*** Record set Section Begins ***

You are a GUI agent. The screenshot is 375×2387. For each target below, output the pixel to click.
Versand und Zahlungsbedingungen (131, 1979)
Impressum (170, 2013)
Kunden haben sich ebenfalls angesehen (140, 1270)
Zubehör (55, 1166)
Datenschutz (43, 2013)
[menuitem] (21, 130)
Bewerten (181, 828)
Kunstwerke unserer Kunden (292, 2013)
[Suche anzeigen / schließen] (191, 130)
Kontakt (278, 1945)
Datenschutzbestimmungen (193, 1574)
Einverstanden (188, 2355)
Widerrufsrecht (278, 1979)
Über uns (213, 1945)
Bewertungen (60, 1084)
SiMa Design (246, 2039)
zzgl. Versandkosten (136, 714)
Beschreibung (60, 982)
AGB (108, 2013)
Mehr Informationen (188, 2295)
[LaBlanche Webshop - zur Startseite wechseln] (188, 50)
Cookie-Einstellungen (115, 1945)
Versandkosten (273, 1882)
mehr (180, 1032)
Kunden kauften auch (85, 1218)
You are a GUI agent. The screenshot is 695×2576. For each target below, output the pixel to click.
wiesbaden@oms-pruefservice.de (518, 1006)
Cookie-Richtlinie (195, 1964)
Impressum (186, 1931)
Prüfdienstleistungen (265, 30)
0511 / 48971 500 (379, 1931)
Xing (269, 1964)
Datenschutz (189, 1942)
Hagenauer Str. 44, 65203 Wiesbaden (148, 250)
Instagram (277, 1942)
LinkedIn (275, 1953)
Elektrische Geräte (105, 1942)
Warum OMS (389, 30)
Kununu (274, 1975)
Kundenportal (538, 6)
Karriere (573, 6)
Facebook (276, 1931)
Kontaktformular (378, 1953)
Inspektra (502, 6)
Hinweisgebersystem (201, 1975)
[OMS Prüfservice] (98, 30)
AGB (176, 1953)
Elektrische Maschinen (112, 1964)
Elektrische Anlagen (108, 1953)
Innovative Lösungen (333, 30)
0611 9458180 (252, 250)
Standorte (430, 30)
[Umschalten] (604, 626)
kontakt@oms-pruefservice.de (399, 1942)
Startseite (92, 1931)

*** Record set Section Ends ***

Assigned task. Return a copy of each line in the entries that carries the string "Versandkosten".

Expected answer.
zzgl. Versandkosten (136, 714)
Versandkosten (273, 1882)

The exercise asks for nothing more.